IV. Shakespeare uses flowers almost as characters in his work.
In his time, everyone understood the symbolism of various flowers. In Hamlet, Ophelia, driven to insanity, hands out herbs and flowers with special meanings in her famous “mad” scene.
“Rosemary is particularly associated with remembrance of the dead, and pansies get their name from pensées, the French for thoughts. Fennel represents marital infidelity and columbine flattery or insincerity. Rue, also known as herb of grace, is very bitter and stands for regret, repentance and sorrow. Daisies are a symbol of innocence and the violets, now withered mean faithfulness,” according to the Royal Horticultural Society’s online information page on flowers in Shakespeare.
V. The garden is more than a garden.
Garden images appear throughout Shakespeare’s plays. The garden represents the state, and the gardener is a king or God figure.
In Richard II, Shakespeare places a key scene in a garden, a kingdom ruled with care by the Gardener, in contrast to the corrupt King Richard’s rule of the land.

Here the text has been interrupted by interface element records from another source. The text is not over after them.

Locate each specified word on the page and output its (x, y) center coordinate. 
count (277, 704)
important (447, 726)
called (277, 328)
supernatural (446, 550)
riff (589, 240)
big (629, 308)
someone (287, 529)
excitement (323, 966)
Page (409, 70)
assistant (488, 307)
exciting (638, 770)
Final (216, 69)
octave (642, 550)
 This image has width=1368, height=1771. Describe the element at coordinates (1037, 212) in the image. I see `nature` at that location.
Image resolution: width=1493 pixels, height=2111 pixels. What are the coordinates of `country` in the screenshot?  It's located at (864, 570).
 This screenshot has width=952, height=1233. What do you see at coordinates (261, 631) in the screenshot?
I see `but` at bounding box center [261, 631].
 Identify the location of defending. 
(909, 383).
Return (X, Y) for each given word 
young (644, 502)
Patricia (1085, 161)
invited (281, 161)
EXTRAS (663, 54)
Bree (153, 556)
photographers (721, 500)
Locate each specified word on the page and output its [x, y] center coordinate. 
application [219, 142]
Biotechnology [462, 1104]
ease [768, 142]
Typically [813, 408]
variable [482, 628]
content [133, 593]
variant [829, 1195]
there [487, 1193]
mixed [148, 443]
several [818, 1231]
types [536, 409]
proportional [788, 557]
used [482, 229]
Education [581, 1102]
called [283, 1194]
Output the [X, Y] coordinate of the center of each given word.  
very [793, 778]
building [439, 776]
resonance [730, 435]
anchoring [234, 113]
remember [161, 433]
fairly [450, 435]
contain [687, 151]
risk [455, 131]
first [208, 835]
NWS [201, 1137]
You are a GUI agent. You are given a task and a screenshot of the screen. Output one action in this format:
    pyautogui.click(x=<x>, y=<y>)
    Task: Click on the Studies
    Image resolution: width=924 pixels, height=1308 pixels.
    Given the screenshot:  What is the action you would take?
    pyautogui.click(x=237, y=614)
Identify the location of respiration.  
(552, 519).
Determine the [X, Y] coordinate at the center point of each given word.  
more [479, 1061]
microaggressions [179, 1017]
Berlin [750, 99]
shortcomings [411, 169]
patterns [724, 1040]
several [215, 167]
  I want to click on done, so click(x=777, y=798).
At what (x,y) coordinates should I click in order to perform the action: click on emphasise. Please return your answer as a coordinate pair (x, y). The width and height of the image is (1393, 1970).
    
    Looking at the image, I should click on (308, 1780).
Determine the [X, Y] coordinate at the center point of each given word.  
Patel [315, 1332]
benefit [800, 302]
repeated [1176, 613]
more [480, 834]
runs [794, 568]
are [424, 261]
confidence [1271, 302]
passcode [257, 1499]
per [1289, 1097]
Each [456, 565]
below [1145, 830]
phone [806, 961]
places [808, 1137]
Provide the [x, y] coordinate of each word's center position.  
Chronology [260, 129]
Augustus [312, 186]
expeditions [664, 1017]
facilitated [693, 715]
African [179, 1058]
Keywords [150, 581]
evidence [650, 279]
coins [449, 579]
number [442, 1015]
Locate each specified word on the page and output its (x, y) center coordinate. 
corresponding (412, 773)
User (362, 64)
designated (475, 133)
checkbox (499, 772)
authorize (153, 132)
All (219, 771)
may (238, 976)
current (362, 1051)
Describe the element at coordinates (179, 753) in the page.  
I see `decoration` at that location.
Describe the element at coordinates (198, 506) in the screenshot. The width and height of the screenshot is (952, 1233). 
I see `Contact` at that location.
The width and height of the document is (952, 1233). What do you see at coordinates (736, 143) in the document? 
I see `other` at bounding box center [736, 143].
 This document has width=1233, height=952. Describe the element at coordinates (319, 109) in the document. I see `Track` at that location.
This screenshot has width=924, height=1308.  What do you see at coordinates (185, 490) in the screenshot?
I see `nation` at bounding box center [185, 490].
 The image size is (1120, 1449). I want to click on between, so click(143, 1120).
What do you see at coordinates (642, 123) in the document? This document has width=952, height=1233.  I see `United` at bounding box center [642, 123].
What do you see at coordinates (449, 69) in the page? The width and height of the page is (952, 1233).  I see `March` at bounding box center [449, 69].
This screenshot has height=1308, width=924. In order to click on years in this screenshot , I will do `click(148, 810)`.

One of the Gardener’s men asks why they should:
“Keep law and form and due proportion . . .
When our sea-walled garden, the whole land,
Is full of weeds, her fairest flowers choked up,
Her fruit trees all unpruned, her hedges ruined,
Her knots disordered, and her wholesome herbs
Swarming with caterpillars?”
The Gardener acknowledges:
“O, what pity is it?
That he hath not so trimmed and dressed his land
As we this garden!”
(Richard II, Act III, Scene 4)
Finally, from A Midsummer Night’s Dream comes one of the most evocative passages in all of Shakespeare:
“I know a bank where the wild thyme blows,
Where oxlips and the nodding violet grows,
Quite over-canopied with luscious woodbine,
With sweet musk-roses and with eglantine.
There sleeps Titania sometime of the night,
Lull’d in these flowers with dances and delight.”
(A Midsummer Night’s Dream, Act II, Scene 1)
May we all celebrate Shakespeare’s birthday with our own dances and delight!
- Ellacombe, Henry Nicholson. 1878. The Plant-Lore and Garden-Craft of Shakespeare. Exeter: (s.n.).
- French, Esther. 2016. “The Elizabethan Garden: 11 Plants Shakespeare Would Have Known Well.” Folger Shakespeare Library. https://shakespeareandbeyond.folger.edu/2016/05/31/elizabethan-garden-plants-shakespeare/
- Garber, Marjorie. 2004. Shakespeare After All. New York: Pantheon.
- Royal Horticultural Society. “Flowers in Shakespeare’s Plays.” https://schoolgardening.rhs.org.uk/Resources/Info-Sheet/Flowers-in-Shakespeare-s-Plays
- Seattle University. “William Shakespeare Garden Plant List.” https://www.seattleu.edu/media/grounds-and-landscaping/campus-gardens/Shakespeare-Garden-Plant-List.pdf
- Willes, Margaret. 2015. A Shakespearean Botanical. Oxford: Bodleian Library, University of Oxford.